Starting with the first line and ending with the one that holds "AI Usage Policy (1201, 986)", retype the entries exactly.

********

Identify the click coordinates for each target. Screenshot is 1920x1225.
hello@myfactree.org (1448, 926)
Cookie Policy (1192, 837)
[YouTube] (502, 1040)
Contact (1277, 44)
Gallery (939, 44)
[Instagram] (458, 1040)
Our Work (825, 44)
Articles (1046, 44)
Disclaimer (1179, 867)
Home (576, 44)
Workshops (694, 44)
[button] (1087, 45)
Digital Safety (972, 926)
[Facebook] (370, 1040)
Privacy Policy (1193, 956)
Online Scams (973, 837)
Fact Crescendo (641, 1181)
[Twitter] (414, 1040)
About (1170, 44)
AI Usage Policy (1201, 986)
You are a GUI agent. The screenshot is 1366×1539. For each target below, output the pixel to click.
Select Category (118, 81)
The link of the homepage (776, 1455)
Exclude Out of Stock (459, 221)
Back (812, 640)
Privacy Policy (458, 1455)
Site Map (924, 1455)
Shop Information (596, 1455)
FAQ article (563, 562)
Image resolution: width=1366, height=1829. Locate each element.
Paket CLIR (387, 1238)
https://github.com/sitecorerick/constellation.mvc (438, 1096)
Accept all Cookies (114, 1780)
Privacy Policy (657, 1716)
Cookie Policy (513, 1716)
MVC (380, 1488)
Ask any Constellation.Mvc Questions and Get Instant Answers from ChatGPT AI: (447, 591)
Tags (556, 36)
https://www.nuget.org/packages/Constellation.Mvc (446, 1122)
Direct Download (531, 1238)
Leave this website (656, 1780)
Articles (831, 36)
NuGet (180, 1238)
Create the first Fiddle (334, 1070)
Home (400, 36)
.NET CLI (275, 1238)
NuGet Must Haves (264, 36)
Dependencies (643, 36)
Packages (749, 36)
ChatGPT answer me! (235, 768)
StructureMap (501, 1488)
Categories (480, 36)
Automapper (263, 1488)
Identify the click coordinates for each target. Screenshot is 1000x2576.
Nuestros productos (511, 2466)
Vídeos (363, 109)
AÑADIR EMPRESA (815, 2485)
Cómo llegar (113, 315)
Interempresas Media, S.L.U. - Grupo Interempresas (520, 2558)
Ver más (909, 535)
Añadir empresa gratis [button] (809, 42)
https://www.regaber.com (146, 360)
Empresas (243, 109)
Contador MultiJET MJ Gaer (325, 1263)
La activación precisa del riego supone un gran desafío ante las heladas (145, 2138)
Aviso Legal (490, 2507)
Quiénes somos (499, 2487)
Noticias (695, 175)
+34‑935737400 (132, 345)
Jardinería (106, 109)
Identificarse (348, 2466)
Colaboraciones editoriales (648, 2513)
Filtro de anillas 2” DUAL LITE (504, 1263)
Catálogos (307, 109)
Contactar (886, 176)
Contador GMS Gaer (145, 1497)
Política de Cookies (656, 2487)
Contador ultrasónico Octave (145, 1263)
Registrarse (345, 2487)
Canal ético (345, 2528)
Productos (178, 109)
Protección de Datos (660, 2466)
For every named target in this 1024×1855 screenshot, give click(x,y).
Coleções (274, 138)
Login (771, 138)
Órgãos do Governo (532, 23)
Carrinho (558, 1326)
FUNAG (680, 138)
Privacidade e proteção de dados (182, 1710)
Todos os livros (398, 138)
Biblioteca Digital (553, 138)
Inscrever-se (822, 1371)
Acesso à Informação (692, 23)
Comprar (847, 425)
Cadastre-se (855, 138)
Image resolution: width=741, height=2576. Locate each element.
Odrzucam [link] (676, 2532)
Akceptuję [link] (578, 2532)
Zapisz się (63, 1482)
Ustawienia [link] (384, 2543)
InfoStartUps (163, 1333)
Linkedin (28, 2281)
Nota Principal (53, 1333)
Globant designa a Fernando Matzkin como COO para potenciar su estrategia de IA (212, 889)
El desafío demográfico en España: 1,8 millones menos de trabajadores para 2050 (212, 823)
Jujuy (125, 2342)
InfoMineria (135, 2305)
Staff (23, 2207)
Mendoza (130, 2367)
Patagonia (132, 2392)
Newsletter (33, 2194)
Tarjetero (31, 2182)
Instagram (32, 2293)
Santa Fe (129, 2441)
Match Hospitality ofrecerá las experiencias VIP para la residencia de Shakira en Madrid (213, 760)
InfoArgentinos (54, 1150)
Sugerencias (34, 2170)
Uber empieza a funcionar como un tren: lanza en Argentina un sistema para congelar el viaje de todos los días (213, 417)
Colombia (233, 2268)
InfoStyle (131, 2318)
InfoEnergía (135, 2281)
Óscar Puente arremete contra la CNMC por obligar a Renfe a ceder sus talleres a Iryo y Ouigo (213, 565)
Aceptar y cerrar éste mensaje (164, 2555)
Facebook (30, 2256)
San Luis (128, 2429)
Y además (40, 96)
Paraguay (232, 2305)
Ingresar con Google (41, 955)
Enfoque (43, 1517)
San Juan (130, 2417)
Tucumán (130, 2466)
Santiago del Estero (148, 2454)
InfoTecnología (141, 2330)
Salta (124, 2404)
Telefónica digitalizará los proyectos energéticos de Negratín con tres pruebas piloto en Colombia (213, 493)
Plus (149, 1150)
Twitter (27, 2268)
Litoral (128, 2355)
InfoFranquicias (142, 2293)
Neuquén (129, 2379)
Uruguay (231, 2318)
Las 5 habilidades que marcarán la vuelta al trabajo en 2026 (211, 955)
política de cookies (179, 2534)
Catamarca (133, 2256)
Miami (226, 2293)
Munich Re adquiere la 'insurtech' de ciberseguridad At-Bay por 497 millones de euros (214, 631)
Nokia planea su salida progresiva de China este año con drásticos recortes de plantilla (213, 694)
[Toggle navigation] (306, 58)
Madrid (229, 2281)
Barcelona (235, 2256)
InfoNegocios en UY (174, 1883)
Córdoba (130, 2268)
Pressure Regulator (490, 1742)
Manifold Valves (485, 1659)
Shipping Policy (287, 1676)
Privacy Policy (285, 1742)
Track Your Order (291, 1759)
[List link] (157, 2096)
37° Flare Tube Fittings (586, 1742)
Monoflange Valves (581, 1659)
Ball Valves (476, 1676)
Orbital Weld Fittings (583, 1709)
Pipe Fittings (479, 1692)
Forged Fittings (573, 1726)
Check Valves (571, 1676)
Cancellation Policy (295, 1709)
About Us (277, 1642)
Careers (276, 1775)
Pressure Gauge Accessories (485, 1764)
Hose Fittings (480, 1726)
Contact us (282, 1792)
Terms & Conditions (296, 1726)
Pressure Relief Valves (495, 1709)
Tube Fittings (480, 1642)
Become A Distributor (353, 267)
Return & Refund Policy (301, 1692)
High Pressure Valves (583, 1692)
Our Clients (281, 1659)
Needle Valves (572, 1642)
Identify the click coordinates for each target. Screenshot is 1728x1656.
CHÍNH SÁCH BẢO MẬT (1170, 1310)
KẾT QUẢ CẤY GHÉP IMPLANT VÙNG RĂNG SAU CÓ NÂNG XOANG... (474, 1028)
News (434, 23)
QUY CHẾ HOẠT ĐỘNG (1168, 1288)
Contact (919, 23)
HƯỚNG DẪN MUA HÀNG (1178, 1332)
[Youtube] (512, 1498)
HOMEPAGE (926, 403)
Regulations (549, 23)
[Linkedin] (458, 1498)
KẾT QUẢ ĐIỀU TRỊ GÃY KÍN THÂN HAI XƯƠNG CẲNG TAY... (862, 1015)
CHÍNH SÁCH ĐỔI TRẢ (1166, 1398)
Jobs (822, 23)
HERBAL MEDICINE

********

[TASK OUTPUT]:
Identify the click coordinates for each target. Screenshot is 1920x1225.
hello@myfactree.org (1448, 926)
Cookie Policy (1192, 837)
[YouTube] (502, 1040)
Contact (1277, 44)
Gallery (939, 44)
[Instagram] (458, 1040)
Our Work (825, 44)
Articles (1046, 44)
Disclaimer (1179, 867)
Home (576, 44)
Workshops (694, 44)
[button] (1087, 45)
Digital Safety (972, 926)
[Facebook] (370, 1040)
Privacy Policy (1193, 956)
Online Scams (973, 837)
Fact Crescendo (641, 1181)
[Twitter] (414, 1040)
About (1170, 44)
AI Usage Policy (1201, 986)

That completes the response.